If you want low latency roaming in China, state owned China Mobile will sell you a solution for that:
https://www.larrysalibra.com/hop-over-the-great-firewall-with-government-help/For a moment, I thought you were claiming to be one of a group of Sims.
My limited understanding (from one uni course) is mobile devices get a secondary identifier that the networks use for the actual routing process. While a device may officially identify as having a US IP address, the cell carriers communicate a secondary, current IP address/identifier local to the device's current position.
It's much like how DNS works. You don't route all traffic through a DNS server. You send it a readable name, then communicated directly with the IP address that's returned.
In 3G/LTE network there are terms called Gn interface, Gi Interface, Gp interface and many others. Gn is to manage your mobility. From Gi you will get local ip address and internet access. From Gp you will be routed to you own cellular operator Gp interface.

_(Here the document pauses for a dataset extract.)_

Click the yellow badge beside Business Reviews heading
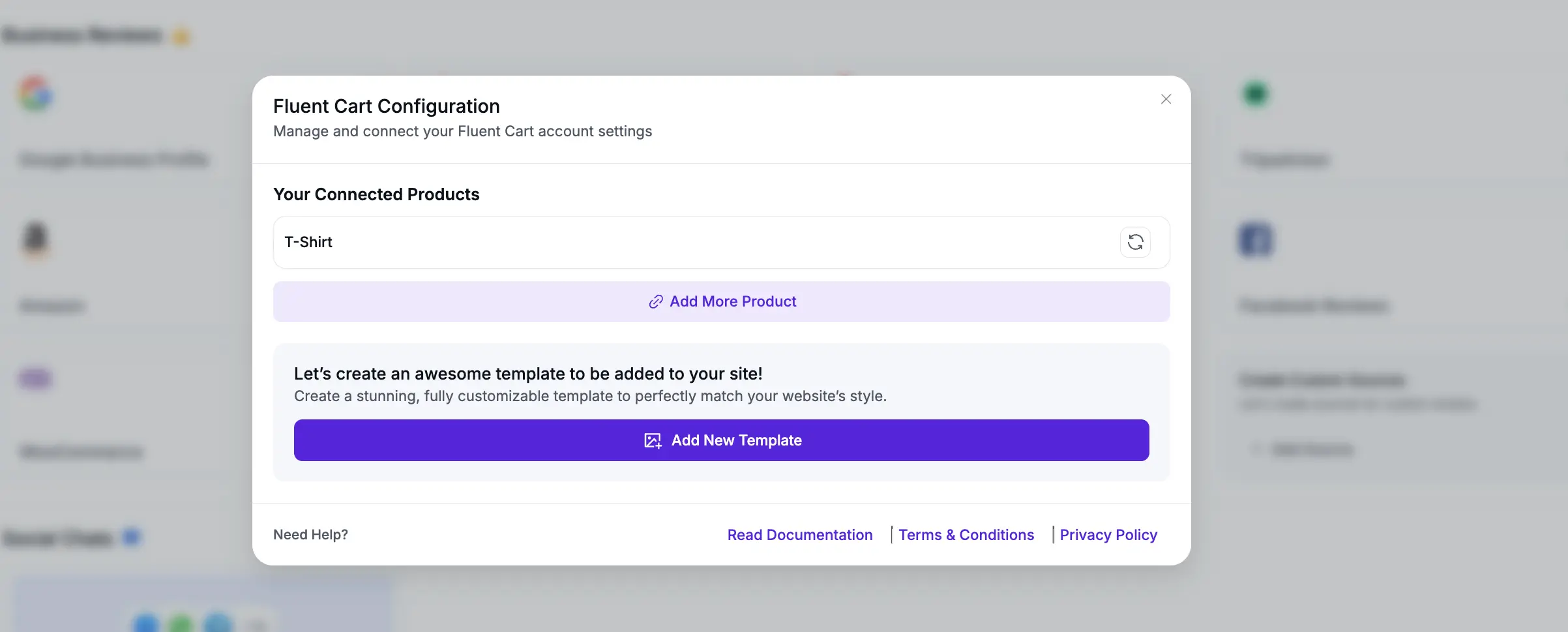The height and width of the screenshot is (632, 1568). coord(181,37)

When you are on your original cellular operator network, you will be served by Gn and Gi interface for your internet access. When you are roaming, you will be served by Gn and Gp interface of local cellular operator that will forward to your original cellular operator’s Gp. After that it will routed to Gi interface of your original cellular operator.
edited: Gn function
IIRC the carriers do this for billing/metering reasons; otherwise they wouldn't have any idea how much data you're using while roaming, and would have to blindly trust whatever the partner carrier tells them.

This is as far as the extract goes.